In practice, this regime requires either exponential tilting (damping the CF by evaluating \(\phi(u + i\eta)\) for suitable \(\eta > 0\)) or switching to the Carr-Madan FFT with damping, which handles oscillatory CFs more gracefully.


Exercise 6. The diagnostic checklist includes six checks. Apply all six to the following scenario: a COS price under the Heston model that changes by \(0.05\) when \(N\) is doubled from 128 to 256, and changes by \(0.02\) when \([a, b]\) is widened by 20%. Identify the likely failure mode, propose the appropriate remedy, and describe how you would verify the fix.


Solution to Exercise 6

Applying the six diagnostic checks:

Check 1: CF evaluates without NaN. Evaluate \(\phi_{\text{Heston}}(u)\) at \(u = 0, 10, 100, 1000\). If all values are finite, this check passes. If NaN appears at large \(u\), the branch-cut or overflow issue is the cause. Assume this check passes (the problem statement does not mention NaN).

Check 2: \(|\phi(u)|\) decays for large \(u\). Plot \(|\phi(u)|\) vs \(u\). For the Heston model, \(|\phi(u)|\) should decay exponentially. If it decays only as a power law or shows oscillation, this indicates a problem. Given the Heston model, this check likely passes unless there is a branch-cut issue.

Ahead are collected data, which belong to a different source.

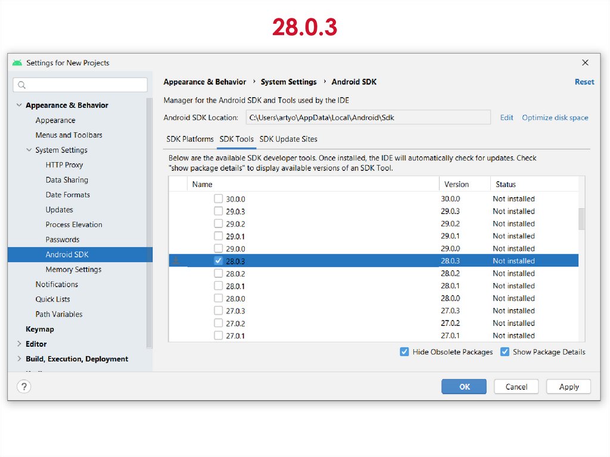The image size is (610, 457).
Task: Click the search magnifier icon in settings
Action: click(22, 85)
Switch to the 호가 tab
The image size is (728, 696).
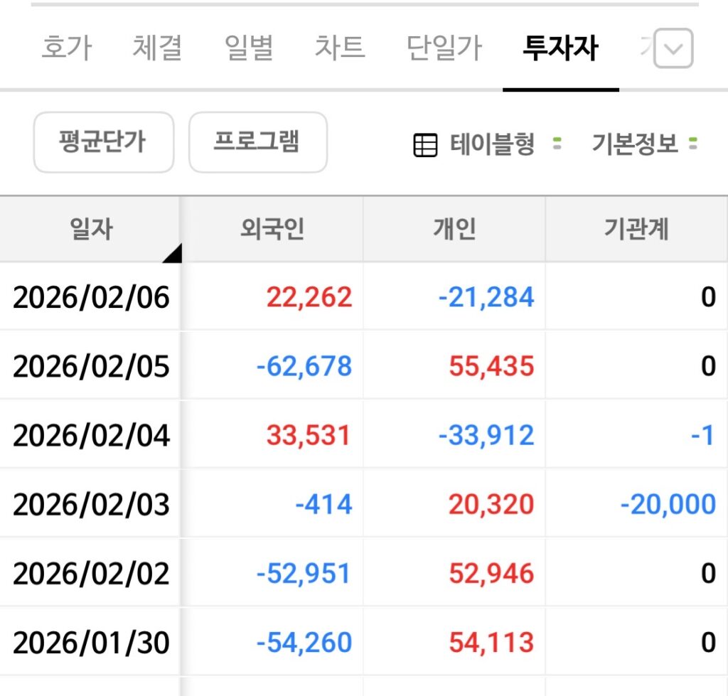66,48
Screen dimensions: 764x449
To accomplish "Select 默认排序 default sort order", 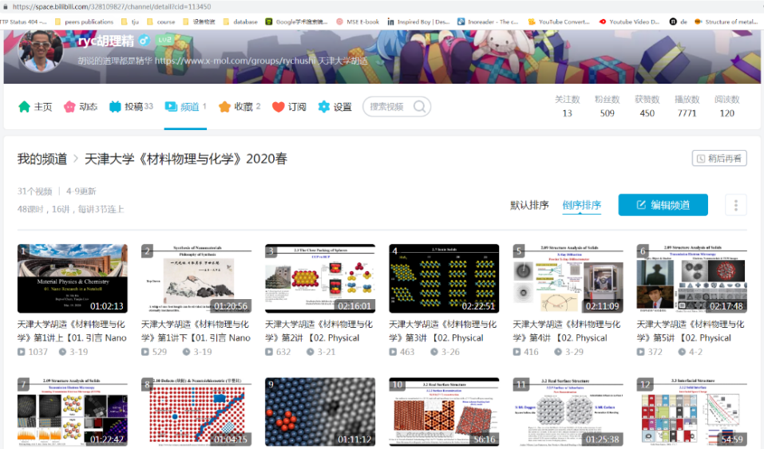I will [x=529, y=205].
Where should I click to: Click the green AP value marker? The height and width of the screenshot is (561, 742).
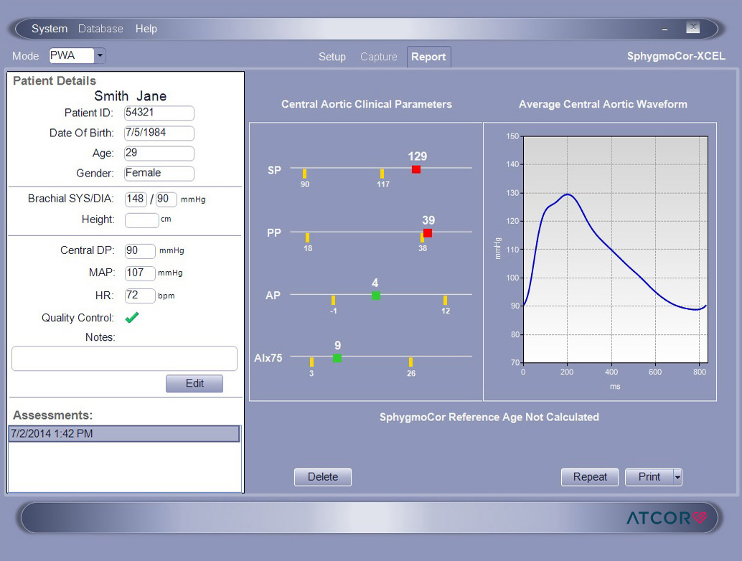[376, 296]
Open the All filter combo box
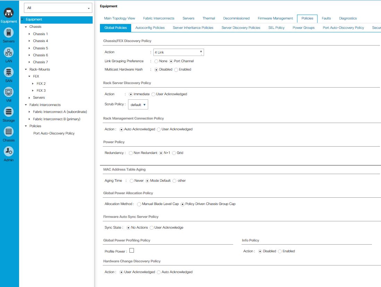 coord(58,8)
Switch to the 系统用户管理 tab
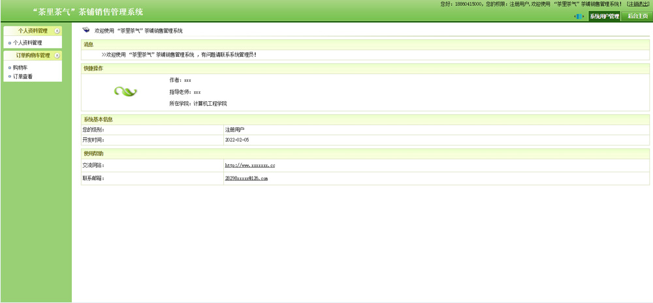This screenshot has height=303, width=653. (x=604, y=16)
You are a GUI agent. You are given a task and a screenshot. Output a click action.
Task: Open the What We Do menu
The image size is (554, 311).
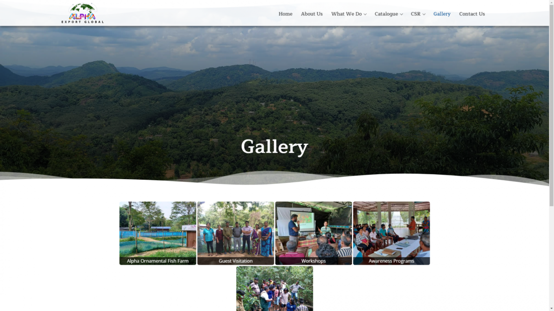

Check 3: Price converges as \(N\) increases. The price changes by \(0.05\) when \(N\) doubles from 128 to 256. For a well-converged COS calculation, the change should be negligible (e.g., \(< 10^{-6}\)). This check FAILS. The COS series has not converged at \(N = 128\).

Check 4: Price stable under \([a,b]\) widening. The price changes by \(0.02\) when \([a, b]\) is widened by 20%. This check FAILS. The truncation interval is too narrow, and significant probability mass lies outside \([a, b]\).

Check 5: Density non-negative. Evaluate \(f_{\text{COS}}(x)\) on a grid in \([a, b]\). If negative values appear, the cosine expansion has not converged. Given the convergence problems above, negative densities near the boundaries are likely. This check may fail.

Check 6: Put-call parity satisfied. Compute \(C - P\) and compare to \(e^{-qT}S_0 - e^{-rT}K\). If the COS prices for call and put are both inaccurate, put-call parity may still hold (since both prices have similar truncation errors), but it may be violated if the truncation asymmetrically affects the two payoffs.

Likely failure mode: The combination of failed checks 3 and 4 points to truncation error as the primary issue (Failure Mode 1), possibly compounded by a branch-cut discontinuity in the Heston CF (Failure Mode 5). The \(0.02\) change under widening confirms that the interval \([a, b]\) is capturing too little of the density. The \(0.05\) change under \(N\) doubling could be a secondary effect (insufficient terms for the wider effective support) or could indicate a CF evaluation problem.

Proposed remedy:

  1. First, check for the Heston branch-cut issue by switching to the "little Heston trap" formulation.
  2. Increase \(L\) from 10 to 20 (or higher) in the truncation formula.
  3. Recompute with \(N = 256\) and \(N = 512\) using the wider interval.
  4. If the price stabilizes (change \(< 10^{-6}\) between consecutive \(N\) values), the fix is confirmed.

Verification: After applying the fix, rerun all six checks. The price should change by less than \(10^{-6}\) when \(N\) doubles and less than \(10^{-8}\) when \([a, b]\) is widened. Put-call parity should hold to machine precision, and the recovered density should be non-negative everywhere.